• **Exercise details**: Pull out the lines of the listing from its start through the line containing "tap(137, 10)", both ends included, and reproduce them unchanged.

**** Listed records ****

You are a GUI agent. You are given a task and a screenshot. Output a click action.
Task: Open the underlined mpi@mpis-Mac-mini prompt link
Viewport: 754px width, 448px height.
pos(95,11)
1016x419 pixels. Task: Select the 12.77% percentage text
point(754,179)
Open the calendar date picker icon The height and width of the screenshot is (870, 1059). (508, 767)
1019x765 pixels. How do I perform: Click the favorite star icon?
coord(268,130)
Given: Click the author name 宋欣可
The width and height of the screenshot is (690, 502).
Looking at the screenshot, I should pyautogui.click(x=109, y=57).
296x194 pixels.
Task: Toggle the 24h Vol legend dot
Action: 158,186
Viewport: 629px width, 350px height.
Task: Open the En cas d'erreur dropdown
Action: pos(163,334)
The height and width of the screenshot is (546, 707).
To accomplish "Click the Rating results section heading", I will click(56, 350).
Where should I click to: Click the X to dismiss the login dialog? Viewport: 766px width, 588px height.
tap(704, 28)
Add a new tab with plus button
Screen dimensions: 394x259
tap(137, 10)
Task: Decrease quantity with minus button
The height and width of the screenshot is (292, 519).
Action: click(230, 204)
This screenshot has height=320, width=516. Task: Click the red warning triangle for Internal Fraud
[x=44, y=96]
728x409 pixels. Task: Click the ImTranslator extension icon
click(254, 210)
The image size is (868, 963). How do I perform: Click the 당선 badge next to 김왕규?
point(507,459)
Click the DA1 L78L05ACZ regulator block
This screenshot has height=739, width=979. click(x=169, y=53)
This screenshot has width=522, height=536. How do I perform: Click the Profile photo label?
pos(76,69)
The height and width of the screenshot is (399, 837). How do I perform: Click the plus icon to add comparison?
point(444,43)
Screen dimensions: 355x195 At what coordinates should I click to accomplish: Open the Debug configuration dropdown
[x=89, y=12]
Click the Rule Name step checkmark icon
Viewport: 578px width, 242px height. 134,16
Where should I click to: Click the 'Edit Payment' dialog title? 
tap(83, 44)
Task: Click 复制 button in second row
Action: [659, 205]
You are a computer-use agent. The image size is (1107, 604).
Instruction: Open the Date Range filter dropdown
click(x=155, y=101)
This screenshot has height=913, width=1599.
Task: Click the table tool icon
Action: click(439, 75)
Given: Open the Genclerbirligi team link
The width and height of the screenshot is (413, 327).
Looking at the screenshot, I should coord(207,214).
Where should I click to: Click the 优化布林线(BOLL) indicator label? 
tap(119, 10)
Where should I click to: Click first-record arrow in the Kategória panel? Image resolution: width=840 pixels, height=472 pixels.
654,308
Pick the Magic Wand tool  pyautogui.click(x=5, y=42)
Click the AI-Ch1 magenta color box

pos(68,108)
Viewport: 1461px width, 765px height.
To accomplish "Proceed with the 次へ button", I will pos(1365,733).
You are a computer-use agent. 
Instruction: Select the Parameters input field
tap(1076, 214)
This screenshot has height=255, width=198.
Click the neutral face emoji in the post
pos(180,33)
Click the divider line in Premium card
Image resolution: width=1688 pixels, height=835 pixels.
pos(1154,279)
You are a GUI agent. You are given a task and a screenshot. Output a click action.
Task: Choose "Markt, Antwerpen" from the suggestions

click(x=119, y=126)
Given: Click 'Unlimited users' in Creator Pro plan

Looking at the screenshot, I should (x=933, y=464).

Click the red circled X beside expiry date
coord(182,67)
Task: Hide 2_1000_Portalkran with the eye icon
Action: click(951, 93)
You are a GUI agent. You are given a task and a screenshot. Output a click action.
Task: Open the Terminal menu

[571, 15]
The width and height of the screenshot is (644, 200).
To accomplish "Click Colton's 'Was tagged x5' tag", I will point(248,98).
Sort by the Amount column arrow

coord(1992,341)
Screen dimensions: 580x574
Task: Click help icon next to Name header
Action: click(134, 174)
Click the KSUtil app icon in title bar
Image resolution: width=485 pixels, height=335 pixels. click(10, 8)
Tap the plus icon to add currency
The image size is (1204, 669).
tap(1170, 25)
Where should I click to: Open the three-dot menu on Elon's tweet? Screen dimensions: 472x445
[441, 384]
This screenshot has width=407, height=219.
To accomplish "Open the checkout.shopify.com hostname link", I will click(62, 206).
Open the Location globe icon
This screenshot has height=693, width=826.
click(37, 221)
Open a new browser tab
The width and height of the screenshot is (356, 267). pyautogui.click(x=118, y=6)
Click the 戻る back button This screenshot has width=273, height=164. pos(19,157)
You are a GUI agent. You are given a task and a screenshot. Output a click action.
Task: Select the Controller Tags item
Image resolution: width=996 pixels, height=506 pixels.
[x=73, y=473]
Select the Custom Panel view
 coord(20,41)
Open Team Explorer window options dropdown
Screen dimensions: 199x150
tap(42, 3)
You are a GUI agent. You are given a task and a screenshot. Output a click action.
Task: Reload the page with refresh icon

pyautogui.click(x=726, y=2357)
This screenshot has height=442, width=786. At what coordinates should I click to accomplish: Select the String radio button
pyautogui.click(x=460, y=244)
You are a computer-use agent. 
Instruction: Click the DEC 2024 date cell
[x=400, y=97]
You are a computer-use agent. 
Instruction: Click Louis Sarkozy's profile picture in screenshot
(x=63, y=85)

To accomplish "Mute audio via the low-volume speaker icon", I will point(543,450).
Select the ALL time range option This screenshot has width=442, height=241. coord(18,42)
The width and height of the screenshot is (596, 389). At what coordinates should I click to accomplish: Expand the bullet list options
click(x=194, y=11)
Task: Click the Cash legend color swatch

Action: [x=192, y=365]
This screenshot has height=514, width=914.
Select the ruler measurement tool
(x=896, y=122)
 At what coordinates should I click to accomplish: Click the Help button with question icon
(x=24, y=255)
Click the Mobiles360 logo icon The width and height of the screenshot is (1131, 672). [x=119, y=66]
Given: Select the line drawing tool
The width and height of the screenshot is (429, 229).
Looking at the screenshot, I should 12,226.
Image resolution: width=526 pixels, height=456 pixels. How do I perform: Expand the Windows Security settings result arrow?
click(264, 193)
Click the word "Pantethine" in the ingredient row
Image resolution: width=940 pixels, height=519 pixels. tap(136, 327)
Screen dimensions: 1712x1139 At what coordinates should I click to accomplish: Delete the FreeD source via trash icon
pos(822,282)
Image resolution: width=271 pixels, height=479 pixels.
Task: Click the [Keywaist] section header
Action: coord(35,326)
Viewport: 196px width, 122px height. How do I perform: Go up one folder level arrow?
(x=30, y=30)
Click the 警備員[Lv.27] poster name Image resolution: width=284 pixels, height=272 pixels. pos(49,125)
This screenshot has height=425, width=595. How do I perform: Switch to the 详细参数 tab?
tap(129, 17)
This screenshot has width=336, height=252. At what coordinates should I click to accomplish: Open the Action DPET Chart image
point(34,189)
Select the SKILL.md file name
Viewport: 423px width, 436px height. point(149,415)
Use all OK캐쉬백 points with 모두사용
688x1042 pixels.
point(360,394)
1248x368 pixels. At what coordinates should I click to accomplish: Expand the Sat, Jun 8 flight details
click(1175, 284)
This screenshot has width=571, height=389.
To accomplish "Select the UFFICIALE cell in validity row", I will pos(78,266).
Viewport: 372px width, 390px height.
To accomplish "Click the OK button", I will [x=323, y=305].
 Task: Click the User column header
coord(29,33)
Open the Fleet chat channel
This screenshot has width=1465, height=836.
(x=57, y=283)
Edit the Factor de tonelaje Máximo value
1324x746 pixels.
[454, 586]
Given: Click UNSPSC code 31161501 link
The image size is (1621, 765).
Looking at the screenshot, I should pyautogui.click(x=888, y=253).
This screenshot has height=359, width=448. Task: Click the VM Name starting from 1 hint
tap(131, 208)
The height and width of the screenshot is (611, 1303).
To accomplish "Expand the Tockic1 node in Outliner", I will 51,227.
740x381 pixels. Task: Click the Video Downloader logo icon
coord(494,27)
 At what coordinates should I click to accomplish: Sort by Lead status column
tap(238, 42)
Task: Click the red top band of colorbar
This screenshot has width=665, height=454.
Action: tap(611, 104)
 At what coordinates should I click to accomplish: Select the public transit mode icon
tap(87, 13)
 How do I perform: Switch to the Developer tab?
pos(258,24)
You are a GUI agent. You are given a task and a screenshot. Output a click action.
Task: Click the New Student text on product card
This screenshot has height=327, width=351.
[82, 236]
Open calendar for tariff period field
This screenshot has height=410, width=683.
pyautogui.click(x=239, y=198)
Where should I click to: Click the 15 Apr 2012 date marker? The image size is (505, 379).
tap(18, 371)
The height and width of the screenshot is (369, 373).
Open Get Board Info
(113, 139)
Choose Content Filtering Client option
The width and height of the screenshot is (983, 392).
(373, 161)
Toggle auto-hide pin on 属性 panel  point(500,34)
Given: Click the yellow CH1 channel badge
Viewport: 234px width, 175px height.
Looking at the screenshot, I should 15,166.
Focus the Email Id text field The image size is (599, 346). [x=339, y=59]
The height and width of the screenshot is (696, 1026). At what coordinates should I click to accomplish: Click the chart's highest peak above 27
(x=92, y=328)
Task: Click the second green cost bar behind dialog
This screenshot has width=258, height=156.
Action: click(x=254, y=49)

****

• **Answer below**:
You are a GUI agent. You are given a task and a screenshot. Output a click action.
Task: Open the underlined mpi@mpis-Mac-mini prompt link
Viewport: 754px width, 448px height.
pos(95,11)
1016x419 pixels. Task: Select the 12.77% percentage text
point(754,179)
Open the calendar date picker icon The height and width of the screenshot is (870, 1059). (508, 767)
1019x765 pixels. How do I perform: Click the favorite star icon?
coord(268,130)
Given: Click the author name 宋欣可
The width and height of the screenshot is (690, 502).
Looking at the screenshot, I should pyautogui.click(x=109, y=57).
296x194 pixels.
Task: Toggle the 24h Vol legend dot
Action: 158,186
Viewport: 629px width, 350px height.
Task: Open the En cas d'erreur dropdown
Action: pos(163,334)
The height and width of the screenshot is (546, 707).
To accomplish "Click the Rating results section heading", I will click(56, 350).
Where should I click to: Click the X to dismiss the login dialog? Viewport: 766px width, 588px height.
tap(704, 28)
Add a new tab with plus button
Screen dimensions: 394x259
tap(137, 10)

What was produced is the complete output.